=== Istruzioni del compito ===
Per favore, trasforma in un elenco puntato il paragrafo del testo fornito che comincia con «I due non si sopportano», conservandone i fatti principali.

=== Testo fornito ===
Il confronto di stili e di personalità è totale. Lo sintetizza Joel Drucker nel suo memorabile “Jimmy Connors mi ha salvato la vita”. Ashe, racchetta di legno è stile pacato, è "Pete Seeger che canta(va) sommessamente 'This land is your land' accompagnato dalle chitarre acustiche. Connors era elettrico, un Bob Dylan che arriva al Newport Folk Festival (non lontano dalla Hall of Fame del tennis), collega la sua chitarra all’amplificatore e grida: 'How does it feel, to be on your own?'".

I due non si sopportano. Connors lo detesta soprattutto perché l'anno prima, da presidente dell'ATP, gli ha impedito di iscriversi al Roland Garros nel ’74 e gli ha così impedito di lottare per completare il Grande Slam. Connors era infatti iscritto al World Team Tennis, circuito americano a squadre miste: in una stagione di conflitto fra diverse organizzazioni, l'ATP ha stabilito di escludere dal Roland Garros i tennisti che decidono di farne parte.

=== Dati forniti ===
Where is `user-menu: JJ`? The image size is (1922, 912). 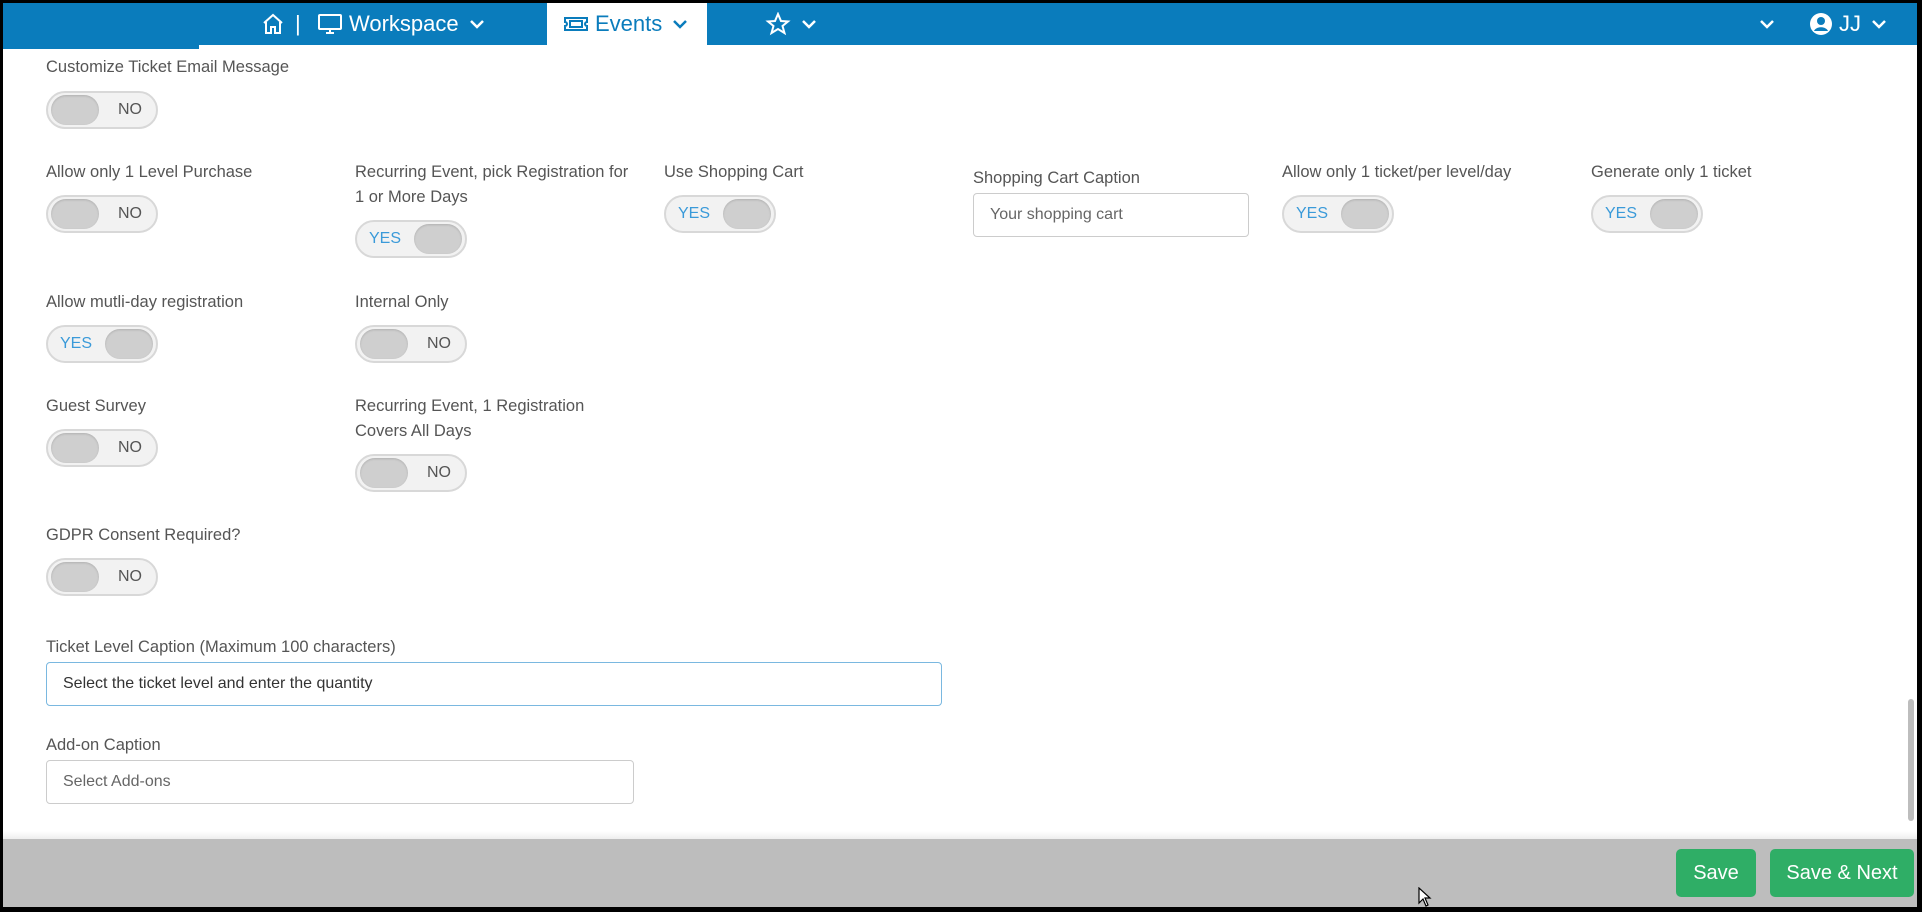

=== Area di risposta ===
- Ashe e Connors non si sopportano.
- Connors detesta Ashe soprattutto perché l'anno prima, da presidente dell'ATP, Ashe gli ha impedito di iscriversi al Roland Garros del ’74.
- Così Connors non ha potuto lottare per completare il Grande Slam.
- Connors era iscritto al World Team Tennis, circuito americano a squadre miste.
- In una stagione di conflitto fra diverse organizzazioni, l'ATP ha deciso di escludere dal Roland Garros i tennisti che ne facevano parte.